Monday, June 15, 2020
85. The Downstairs Girl
First sentence: Being nice is like leaving your door wide open. Eventually, someone's going to mosey in and steal your best hat. Me, I have only one hat and it is uglier than a smashed crow, so if someone stole it, the joke would be on their head, literally. Still, boundaries must be set. Especially boundaries over one's worth.
Premise/plot: Jo Kuan is the heroine of The Downstairs Girl a historical novel set in Atlanta, Georgia, in the 1890s. When the novel opens, Jo is employed in a millinery shop as an assistant. But she won't keep her job long--much to her regret. Soon she's forced to work as a lady's maid--something she finds unpleasant to say the least. Caroline Payne is a PAIN. But when she's not busy keeping silent in her service--or trying to, or "trying" to--she's busy working as MISS SWEETIE an "agony aunt" or advice columnist for a local newspaper. Her views are more often than not non-traditional and counter to convention. For example, why shouldn't women be suffragists and campaign to get the vote?

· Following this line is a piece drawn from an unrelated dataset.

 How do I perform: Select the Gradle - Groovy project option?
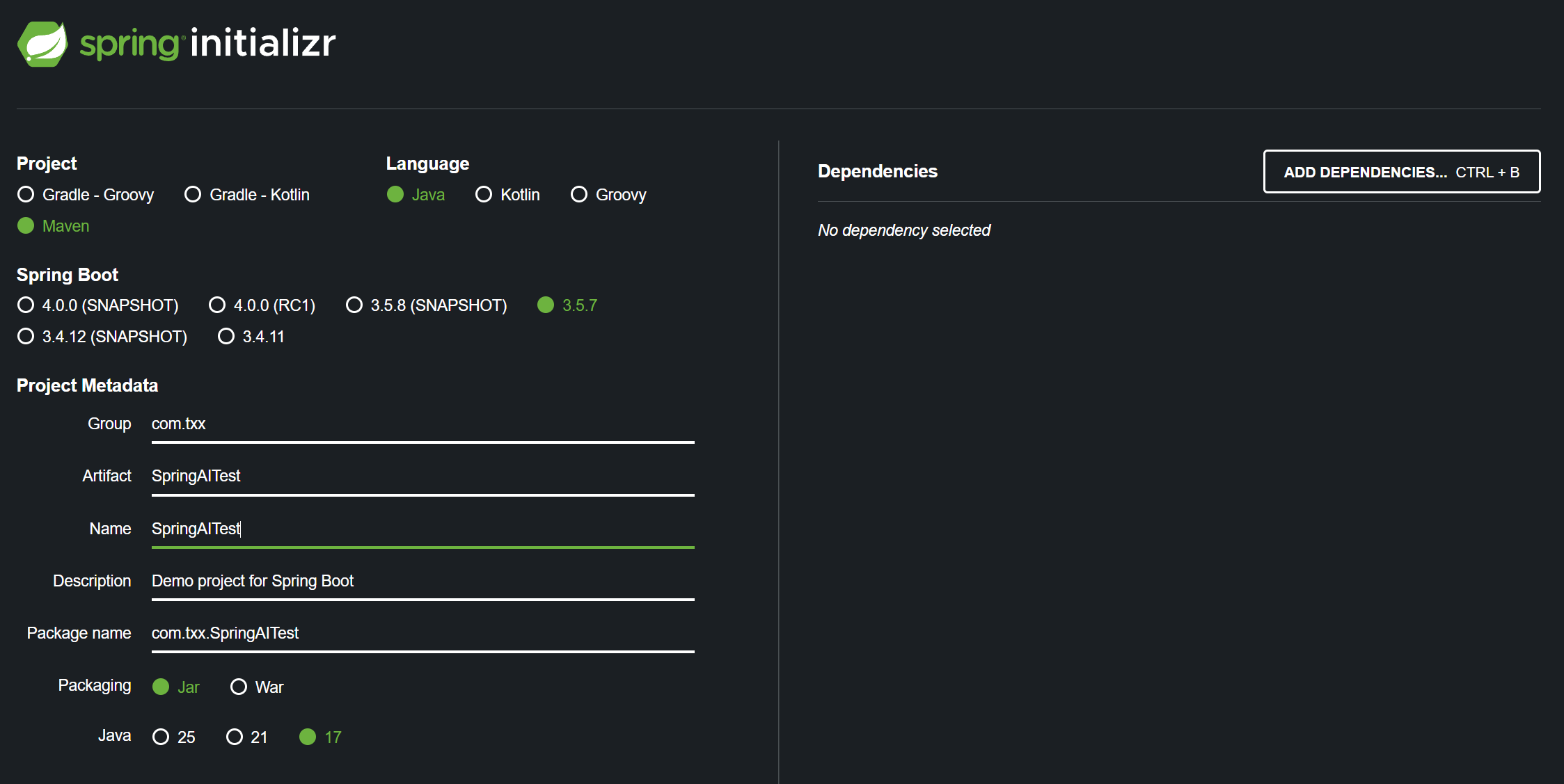(x=26, y=195)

My thoughts: I enjoyed this historical romance. The romance is subtle-not-subtle. There's a slight romance element to it overall, but it's never front and center. It is never the point. Jo Kuan isn't about trying to get a man, or looking for love, or looking for THE ONE. Jo is trying to balance blending in and hanging on the fringes of society and speaking her mind and getting noticed. Sometimes to stand up for what is right, one has to call attention to one's self.
Much of the novel is about her treatment in the South and in America. She's Asian/half-Asian. I am not convinced that she would have faced less prejudice in other places. But perhaps other states--Western states--there would have been more like her for her to socialize with and be a part of a social group/class.